Bir dönem aklı NBA parkelerinde kalmış ve biraz da karışmış, Nando de Colo… Evet, halen daha EuroLeague’de ısınma turlarında olsa da, Avrupa’dan Amerika’ya geçen ender yeteneklerdendi. Ancak işler planladığı gibi gitmeyecekti. Ya da sanılanın aksine Avrupa standartlarını bulamayacaktı. Evet, hala EuroLeague şampiyonluğunun etkisinde ancak üzerinden çok sular aktı. Kupa bitti, şampiyon evine, elenenler hayatına döndü. Nando de Colo ise hala adaptasyon çalışmalarında!

Nando’yu nevi şahsına münhasır yapan da pek yabancı gelmeyebilir. Koçluğunu Erman Kunter'in yaptığı Fransa Ligi ekiplerinden Cholet Basket takımında oynamaya başlayarak ilk adımını attı. Nando, 2007-2008 sezonunda maç başına 15.0 sayı ortalaması ile iyi bir performans ortaya koyarak takımının Semaine des As kupasını kazanmasını ve Fransa Basketbol Kupası ile Eurochallenge'de final oynamasında önemli rol üstlendi. Onun ilk attığı adımlardı parkelerde fakat nam salacağından bir o kadar da habersiz…




2009 NBA Seçmeleri'ne katılmaya karar veren oyuncu 2. tur 53. sıradan San Antonio Spurs takımı tarafından seçilen De Colo, daha sonra 2009 yılında İspanyol ekibi Valencia BC takımına transfer oldu ve burada 2010 yılında takımıyla birlikte EuroCup şampiyonluğu yaşayacaktı. Bu kadarla yetinmeyecekti.

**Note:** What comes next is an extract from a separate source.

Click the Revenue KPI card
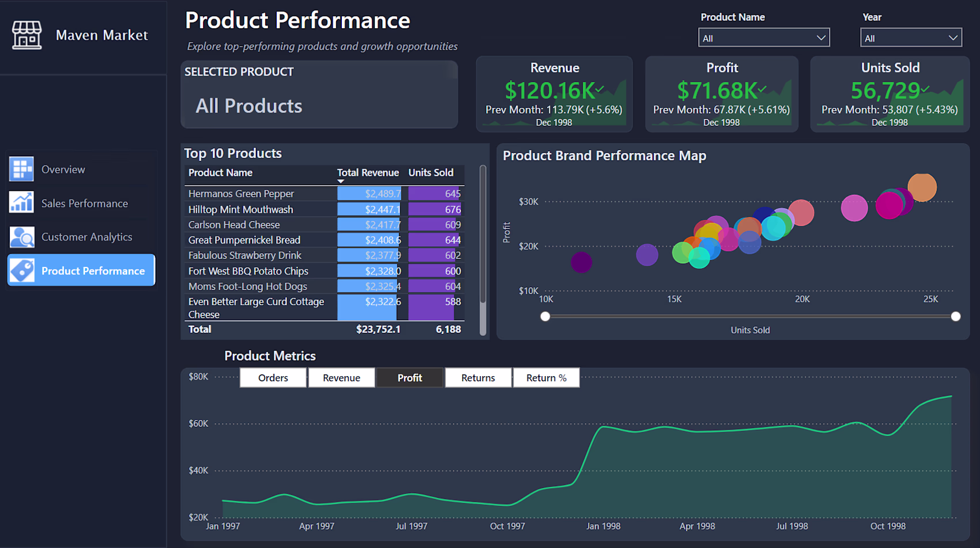 pyautogui.click(x=554, y=94)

Bu, gelmiş geçmiş en Fransız mıydı? Nba maçları sırasında basketler bedenine sığmayan nehirler gibi akarken, devler bir bir avlanır ve minikler gürlerken heyecanla herkes aynı şeyi söyledi: Gördüğümüz en iyi Fransız olma yolunda bir şutör guard. Bunda yanlış bir şey yoktu, Nando harika başlamıştı, üstelik NBA takas olmuştu. Lakin mutlu değildi.

Nando, Spurs'de geçirdiği iki sene boyunca beklenen performansı ortaya koyamadı ve Spurs'ün NBA Development League'deki takımı Austin Toros'a gönderildi. Ve yine mutsuzdu. Onu daha verimli hale getiren coğrafya Avrupa’dan başka yer olamazdı. Olamıyordu.

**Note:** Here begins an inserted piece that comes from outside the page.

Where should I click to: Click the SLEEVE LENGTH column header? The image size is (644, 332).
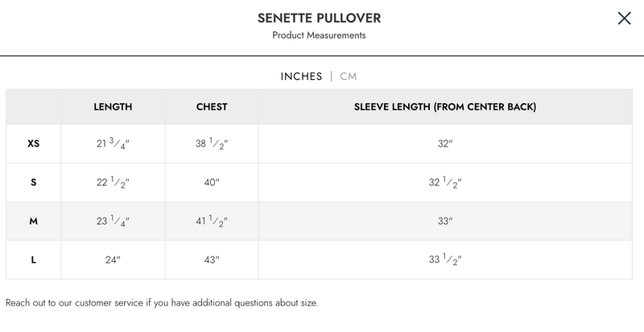445,106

İşte onun can alıcı noktası. 2016 yılında CSKA Moskova ile EuroLeague şampiyonluğuna ulaştı. Ayrıca 2016 EuroLeague normal sezonu ve dörtlü finalinin en değerli (mvp) oyuncusu seçildi. Sonrası malumunuz… Şampiyonluklar, her potayı bulan üçlük onun damarlarında akan kandı adeta…

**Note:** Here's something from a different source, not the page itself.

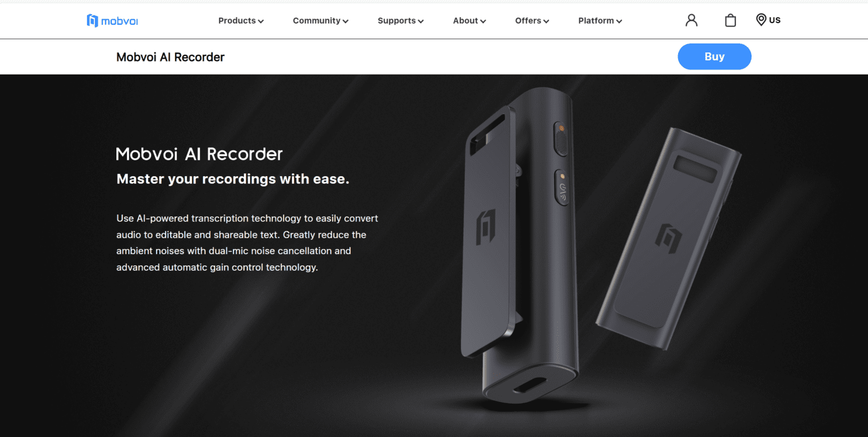Click the blue Buy button
The width and height of the screenshot is (868, 437).
point(714,56)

Fenerbahçe’nin son dönüşü Nando de Colo’nun dönüşü gibi muhteşem olmadı. Bir süre bocaladı ama guard yokluğunda formayı kaptı. Taraftar eskisi kadar çok şey beklemese de Nando’yu reddetmedi, Nando’yu yeniden “en iyiler” arasında ismi geçecek mi bilinmez ama şu anda yeniden evinde basketbol oynuyor ve önemli bir görev üstleniyor.